“We are all susceptible to the pull of viral ideas. Like mass hysteria. Or a tune that gets into your head that you keep on humming all day until you spread it to someone else. Jokes. Urban legends. Crackpot religions. No matter how smart we get, there is always this deep irrational part that makes us potential hosts for self-replicating information.” Snow Crash (1992)
For those of you interested by Networks and Networked life, here are three mathematical models explaining visually some of the key concepts behind “virality/contagion” in networks. A truely fascinating experience !

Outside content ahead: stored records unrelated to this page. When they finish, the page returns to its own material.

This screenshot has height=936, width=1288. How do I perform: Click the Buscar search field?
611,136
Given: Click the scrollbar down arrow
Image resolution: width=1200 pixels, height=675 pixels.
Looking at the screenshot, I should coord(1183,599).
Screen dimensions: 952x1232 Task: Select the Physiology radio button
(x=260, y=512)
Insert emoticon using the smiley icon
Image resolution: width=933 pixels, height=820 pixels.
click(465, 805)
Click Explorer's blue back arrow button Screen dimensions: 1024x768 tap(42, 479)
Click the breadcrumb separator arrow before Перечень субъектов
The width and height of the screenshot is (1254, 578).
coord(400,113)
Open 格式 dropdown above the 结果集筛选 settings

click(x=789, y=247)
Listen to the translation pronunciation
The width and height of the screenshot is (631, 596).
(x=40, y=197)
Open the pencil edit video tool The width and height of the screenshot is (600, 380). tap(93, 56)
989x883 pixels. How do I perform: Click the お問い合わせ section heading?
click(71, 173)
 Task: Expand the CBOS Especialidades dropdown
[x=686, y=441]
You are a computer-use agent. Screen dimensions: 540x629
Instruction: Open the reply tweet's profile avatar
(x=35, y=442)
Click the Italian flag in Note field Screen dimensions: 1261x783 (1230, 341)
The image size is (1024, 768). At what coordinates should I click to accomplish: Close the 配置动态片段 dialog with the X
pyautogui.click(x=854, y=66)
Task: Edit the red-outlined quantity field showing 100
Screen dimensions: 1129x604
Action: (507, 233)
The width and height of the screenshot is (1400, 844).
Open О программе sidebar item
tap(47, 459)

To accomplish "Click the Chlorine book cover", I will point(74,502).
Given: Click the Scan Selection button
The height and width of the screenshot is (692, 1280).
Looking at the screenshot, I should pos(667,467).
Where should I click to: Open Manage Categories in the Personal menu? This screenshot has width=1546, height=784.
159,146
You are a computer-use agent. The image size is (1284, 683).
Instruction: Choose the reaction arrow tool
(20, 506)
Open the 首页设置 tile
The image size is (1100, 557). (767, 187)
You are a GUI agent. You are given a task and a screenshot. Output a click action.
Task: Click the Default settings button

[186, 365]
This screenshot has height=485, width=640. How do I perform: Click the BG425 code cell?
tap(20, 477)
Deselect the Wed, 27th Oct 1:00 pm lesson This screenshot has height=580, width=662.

Simulation 1 – Forest Fire: this graphical simulation models the propagation of a forest fire in a woody area. To proceed, set the probability for each square to contain trees to a low value (i.e. 0.1). Click on: (1) “Forest” to draw the map, (2F “fire” to ignite, and press start to observe the propagation of the fire. Repeat the experience by raising gradually the probability from 0.1 up to 0.7. Something unexpected happens for p values comprised between 0.4 – 0.6.
Simulation 2 – Viral infection: same as before, but modelling the pread of viral infection among susceptible hosts. To start-up with, fix the parameters to: number of nodes = 200, average node degree = 1, initial outbreak size = 1, virus spread chance = 10%, and all the remaining three bars at their minimum. Click on Set-up and then Go. repeat the experience raising the average-node-degree one by one. This parameter describing intrinsic connectivity is key for the appearance of massive and explosive contagion.
Simulation 3 – Self-assembly of a network using the Erdös-Renyi model: the model matches unrelated pairs of nodes. Once the average number of connections per node overcomes 1, something dramatic appears…Set the parameters to: number of nodes 300. The simulation higlights that formation of giant networks occur spontaneously, as an intrinsic property of the system. Avalanche/viral reponse occurs when the average number of connections per node slightly overcome 1. These “Thresholds” are fundamental characteristics of virality in social networks.